- _Text provided_

—————

Mamonde (Hangul: 마몽드) is a South Korean skincare and cosmetics brand owned by Amore Pacific.

Mamonde was launched by Amore Pacific in 1991. The brand name comes from Ma Monde which is a combination of the words My and World in French.

History 
Amore Pacific, one of the largest cosmetics companies in South Korea, created Mamonde in 1991.

In 2005, Mamonde was launched in China. By July 2013, its products are sold at 900 department stores and over 2,500 cosmetics stores in 270 cities in China.

On July 12, 2013, Mamonde opened its flagship store in Myeong-dong. In the same month, Mamonde was launched in Thailand.

Mamonde expanded in the west in 2015 and opened its first store in the United States. By 2017, it has stores in the U.S. and in Canada. The brand also opened its first store in Malaysia in 2016 and opened its first in Singapore in 2017.

Products
Mamonde has a wide range of makeup and skin care products. They use flowers such as camellia, lotus and jasmine as ingredients for their products. Their products include the Age control ultra repair cream, Advanced Self Control Massage Cream, Rose Water Toner, Soft Bloom Makeup Base and the Total Solution Moisture Cream.

—————

Part of a data file:

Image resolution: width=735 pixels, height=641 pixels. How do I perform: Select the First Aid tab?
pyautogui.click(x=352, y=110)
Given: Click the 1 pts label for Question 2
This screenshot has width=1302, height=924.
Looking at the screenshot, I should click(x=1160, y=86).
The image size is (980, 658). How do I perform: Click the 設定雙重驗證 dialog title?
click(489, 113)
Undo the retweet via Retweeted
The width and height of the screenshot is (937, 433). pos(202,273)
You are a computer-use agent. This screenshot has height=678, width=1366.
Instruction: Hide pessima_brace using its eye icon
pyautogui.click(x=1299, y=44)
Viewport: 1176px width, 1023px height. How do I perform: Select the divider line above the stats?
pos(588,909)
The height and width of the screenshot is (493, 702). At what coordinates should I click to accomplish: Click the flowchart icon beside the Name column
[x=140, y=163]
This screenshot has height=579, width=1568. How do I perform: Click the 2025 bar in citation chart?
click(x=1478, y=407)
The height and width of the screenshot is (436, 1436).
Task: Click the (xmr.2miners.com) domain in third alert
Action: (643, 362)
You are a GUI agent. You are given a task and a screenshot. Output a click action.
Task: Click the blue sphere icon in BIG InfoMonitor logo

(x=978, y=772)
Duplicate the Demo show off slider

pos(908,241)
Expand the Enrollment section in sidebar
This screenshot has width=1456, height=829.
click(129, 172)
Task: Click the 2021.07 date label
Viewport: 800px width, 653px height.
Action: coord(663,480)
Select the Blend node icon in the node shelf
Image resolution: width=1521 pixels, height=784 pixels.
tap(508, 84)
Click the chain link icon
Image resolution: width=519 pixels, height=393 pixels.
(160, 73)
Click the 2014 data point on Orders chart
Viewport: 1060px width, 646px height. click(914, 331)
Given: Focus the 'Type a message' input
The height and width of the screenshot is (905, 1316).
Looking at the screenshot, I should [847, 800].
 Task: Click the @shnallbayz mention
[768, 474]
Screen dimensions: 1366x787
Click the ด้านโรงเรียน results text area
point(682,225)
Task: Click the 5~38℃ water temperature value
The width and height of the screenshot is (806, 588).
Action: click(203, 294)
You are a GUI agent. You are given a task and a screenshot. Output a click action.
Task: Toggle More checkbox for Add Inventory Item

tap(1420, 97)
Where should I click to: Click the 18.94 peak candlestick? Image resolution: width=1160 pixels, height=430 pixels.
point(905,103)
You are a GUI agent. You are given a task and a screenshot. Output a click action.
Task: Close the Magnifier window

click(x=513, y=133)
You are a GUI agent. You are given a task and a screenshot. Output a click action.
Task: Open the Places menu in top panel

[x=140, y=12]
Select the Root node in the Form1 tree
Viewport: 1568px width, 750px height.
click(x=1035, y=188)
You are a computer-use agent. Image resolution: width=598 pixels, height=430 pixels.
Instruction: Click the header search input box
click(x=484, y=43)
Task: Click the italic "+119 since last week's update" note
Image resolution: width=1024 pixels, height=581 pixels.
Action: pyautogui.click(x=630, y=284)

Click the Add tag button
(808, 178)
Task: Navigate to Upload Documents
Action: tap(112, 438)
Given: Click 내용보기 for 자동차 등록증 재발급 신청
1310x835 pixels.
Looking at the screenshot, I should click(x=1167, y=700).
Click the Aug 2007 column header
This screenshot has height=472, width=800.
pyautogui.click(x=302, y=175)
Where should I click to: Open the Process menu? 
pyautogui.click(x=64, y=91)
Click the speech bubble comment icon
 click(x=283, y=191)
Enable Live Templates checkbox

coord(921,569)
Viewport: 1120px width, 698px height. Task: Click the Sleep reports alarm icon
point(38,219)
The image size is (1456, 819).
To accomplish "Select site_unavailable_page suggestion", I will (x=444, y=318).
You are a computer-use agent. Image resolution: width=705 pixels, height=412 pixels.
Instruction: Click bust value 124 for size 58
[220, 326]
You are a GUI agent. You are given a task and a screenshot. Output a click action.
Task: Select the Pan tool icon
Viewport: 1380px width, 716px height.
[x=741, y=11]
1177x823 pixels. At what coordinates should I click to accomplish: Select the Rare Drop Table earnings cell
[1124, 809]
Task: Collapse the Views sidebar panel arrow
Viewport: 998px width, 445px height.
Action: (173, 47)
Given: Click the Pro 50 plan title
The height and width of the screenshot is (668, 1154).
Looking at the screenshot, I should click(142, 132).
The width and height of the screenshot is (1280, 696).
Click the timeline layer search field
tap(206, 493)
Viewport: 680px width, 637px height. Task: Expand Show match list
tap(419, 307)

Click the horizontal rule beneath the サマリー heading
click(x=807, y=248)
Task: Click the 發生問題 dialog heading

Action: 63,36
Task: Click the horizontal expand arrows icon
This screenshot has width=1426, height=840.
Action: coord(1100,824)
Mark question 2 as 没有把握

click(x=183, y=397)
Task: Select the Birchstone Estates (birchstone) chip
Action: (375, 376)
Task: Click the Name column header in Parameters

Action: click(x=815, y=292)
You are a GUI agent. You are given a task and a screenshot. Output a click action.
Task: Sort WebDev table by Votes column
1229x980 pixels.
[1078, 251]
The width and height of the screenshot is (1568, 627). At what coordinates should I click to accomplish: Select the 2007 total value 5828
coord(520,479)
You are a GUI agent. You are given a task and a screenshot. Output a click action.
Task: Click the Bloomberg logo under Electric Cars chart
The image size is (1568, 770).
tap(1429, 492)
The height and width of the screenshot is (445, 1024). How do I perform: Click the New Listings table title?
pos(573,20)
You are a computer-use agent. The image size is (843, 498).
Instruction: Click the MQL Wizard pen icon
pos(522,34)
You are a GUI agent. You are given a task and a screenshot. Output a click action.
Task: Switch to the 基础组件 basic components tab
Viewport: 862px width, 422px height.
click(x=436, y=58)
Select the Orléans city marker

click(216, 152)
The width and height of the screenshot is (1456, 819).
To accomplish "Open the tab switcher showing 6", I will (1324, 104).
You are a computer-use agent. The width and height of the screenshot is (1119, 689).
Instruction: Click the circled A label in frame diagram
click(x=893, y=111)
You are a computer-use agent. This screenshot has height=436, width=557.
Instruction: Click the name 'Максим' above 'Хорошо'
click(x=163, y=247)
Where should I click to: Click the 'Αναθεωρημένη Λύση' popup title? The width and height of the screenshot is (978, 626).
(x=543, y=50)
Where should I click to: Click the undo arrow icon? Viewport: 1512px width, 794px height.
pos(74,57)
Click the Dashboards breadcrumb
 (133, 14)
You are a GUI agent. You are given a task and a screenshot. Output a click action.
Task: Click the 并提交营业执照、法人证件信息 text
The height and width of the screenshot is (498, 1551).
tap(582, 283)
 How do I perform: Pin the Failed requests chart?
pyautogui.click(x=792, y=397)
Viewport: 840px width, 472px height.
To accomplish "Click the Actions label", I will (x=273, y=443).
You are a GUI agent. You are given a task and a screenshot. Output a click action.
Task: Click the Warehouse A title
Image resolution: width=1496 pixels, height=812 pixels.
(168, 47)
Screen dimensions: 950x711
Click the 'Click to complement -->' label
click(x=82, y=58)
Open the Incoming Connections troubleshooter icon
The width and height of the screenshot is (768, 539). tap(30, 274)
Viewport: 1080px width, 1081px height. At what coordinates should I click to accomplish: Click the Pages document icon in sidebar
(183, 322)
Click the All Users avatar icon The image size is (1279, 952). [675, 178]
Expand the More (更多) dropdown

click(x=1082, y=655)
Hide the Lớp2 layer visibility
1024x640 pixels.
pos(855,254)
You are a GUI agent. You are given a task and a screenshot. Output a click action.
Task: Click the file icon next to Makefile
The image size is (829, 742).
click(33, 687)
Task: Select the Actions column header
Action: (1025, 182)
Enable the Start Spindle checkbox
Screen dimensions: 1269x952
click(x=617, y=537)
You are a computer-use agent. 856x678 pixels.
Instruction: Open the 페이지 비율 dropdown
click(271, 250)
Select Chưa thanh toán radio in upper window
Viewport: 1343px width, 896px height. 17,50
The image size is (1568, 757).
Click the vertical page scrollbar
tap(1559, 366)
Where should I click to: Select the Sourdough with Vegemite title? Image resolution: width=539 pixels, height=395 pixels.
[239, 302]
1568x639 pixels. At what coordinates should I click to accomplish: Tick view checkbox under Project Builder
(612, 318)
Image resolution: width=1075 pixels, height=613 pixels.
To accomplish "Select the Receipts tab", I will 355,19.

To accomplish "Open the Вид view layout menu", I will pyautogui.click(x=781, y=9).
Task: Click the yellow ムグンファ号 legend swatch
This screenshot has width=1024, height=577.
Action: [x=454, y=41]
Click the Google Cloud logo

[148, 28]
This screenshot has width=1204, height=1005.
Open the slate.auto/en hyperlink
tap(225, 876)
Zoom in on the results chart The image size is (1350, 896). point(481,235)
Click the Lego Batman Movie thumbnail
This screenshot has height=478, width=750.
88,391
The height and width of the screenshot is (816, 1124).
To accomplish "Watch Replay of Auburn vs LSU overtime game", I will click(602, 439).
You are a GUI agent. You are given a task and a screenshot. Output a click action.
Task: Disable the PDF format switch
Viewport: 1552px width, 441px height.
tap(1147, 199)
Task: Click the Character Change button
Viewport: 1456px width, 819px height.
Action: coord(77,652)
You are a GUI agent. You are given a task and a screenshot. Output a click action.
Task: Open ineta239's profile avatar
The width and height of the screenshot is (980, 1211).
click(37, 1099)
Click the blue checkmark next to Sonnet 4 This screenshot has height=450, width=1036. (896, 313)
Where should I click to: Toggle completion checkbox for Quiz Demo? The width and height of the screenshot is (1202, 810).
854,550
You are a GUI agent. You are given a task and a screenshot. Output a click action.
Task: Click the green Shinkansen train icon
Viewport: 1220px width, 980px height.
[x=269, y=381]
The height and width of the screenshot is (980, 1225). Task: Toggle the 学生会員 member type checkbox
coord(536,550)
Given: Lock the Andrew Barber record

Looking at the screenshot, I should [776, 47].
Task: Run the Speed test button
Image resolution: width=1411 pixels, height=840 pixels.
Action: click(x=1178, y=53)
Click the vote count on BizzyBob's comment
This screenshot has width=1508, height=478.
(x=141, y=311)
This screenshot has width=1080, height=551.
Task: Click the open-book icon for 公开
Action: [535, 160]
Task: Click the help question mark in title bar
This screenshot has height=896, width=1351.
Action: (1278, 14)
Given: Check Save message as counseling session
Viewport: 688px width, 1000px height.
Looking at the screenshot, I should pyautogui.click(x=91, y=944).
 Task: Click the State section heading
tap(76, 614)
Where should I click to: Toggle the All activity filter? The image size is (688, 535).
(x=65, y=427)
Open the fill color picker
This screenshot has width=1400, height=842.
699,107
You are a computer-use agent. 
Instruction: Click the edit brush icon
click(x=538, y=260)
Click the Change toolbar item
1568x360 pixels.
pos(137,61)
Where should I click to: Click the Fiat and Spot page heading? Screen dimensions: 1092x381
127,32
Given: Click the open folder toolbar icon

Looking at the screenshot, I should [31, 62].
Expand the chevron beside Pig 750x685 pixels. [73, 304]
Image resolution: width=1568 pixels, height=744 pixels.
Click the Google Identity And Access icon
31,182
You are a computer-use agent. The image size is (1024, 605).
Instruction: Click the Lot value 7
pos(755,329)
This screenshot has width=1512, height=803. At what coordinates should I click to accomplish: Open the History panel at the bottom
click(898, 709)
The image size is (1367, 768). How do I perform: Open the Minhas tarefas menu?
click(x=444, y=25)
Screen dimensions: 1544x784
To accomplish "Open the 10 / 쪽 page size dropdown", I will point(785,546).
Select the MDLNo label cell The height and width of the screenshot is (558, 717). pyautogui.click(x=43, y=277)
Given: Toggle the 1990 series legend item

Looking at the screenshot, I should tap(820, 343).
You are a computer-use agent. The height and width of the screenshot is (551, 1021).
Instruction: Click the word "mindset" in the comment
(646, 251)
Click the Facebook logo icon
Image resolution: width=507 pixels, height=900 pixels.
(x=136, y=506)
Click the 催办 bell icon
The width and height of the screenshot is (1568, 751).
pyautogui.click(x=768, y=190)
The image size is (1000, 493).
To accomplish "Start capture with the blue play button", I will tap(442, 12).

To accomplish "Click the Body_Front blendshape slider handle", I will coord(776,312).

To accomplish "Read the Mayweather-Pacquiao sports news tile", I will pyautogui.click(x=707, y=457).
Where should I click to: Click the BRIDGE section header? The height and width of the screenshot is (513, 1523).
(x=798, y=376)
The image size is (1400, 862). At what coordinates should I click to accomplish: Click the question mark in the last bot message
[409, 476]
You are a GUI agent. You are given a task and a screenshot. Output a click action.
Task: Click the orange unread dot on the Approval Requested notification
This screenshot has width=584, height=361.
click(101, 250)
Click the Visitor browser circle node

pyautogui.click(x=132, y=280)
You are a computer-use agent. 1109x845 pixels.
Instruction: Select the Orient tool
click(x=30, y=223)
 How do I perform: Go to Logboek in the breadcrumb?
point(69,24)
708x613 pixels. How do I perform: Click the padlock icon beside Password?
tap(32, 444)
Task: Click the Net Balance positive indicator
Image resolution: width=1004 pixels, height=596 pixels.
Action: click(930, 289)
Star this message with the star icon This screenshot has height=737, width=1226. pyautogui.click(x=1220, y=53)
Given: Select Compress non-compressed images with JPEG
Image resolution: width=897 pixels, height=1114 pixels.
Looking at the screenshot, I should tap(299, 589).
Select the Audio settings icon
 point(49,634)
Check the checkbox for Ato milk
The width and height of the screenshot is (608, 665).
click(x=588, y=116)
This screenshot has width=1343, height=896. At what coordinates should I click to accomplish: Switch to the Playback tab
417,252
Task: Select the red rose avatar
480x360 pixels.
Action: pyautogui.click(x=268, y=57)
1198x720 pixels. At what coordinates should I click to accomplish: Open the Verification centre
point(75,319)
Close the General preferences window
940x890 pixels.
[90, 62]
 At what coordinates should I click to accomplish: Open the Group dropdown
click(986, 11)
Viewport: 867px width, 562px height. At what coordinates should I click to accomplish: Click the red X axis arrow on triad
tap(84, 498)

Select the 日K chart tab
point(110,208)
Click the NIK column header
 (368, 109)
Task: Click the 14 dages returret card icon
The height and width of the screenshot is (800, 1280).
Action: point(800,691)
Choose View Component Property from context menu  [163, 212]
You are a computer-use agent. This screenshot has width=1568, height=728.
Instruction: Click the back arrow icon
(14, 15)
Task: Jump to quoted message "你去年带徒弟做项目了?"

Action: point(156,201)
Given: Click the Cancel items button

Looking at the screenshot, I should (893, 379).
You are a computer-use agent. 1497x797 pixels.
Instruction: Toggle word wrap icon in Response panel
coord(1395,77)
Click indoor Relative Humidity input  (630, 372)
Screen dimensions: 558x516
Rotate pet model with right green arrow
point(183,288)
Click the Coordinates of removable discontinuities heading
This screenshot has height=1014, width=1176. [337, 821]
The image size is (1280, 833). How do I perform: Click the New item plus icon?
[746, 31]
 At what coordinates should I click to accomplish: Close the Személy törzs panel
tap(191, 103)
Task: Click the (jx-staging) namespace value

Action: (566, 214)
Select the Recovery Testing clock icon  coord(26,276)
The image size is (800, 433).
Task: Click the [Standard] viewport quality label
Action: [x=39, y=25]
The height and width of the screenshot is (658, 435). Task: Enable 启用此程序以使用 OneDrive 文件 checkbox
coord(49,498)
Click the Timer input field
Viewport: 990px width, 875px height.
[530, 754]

—————

- _Problems to solve_
1/ In the text about Mamonde, copy word for word the passage from "In 2005, Mamonde" to "Singapore in 2017.".
2/ According to the text about Mamonde, in what year was the brand launched in China?
3/ Continue the text about Mamonde past its final sentence.

- _Answers per task_
1/
In 2005, Mamonde was launched in China. By July 2013, its products are sold at 900 department stores and over 2,500 cosmetics stores in 270 cities in China.

On July 12, 2013, Mamonde opened its flagship store in Myeong-dong. In the same month, Mamonde was launched in Thailand.

Mamonde expanded in the west in 2015 and opened its first store in the United States. By 2017, it has stores in the U.S. and in Canada. The brand also opened its first store in Malaysia in 2016 and opened its first in Singapore in 2017.

2/ 2005

3/
 Red Energy Recovery Serum is a serum with Blossoming Energy™ as its core ingredient.
 Rose Water Toner contains 90.97% rose water as a toner for soothing and moisturizing the skin.
 Ceramide Intense Cream is a moisturizing barrier cream that contains a moisturizing effect ingredient of Mugunghwa.
 Creamy Tint Color Balm is a lip pencil that contains lipstick, tint, and lip balm functions at the same time.

Spokespersons and models
Lee young ae: 1991

Han ga in: 2006

In 2011, actress Han Ji-min was chosen as the new endorser of Mamonde. In the same year, Super Junior's Choi Siwon became Mamonde's first male endorser and the brand has since been endorsed by other notable celebrities such as Girls' Generation's Kwon Yuri and actress Park Shin-hye alongside SNH48 and THE9 member, Kiki Xu Jiaqi.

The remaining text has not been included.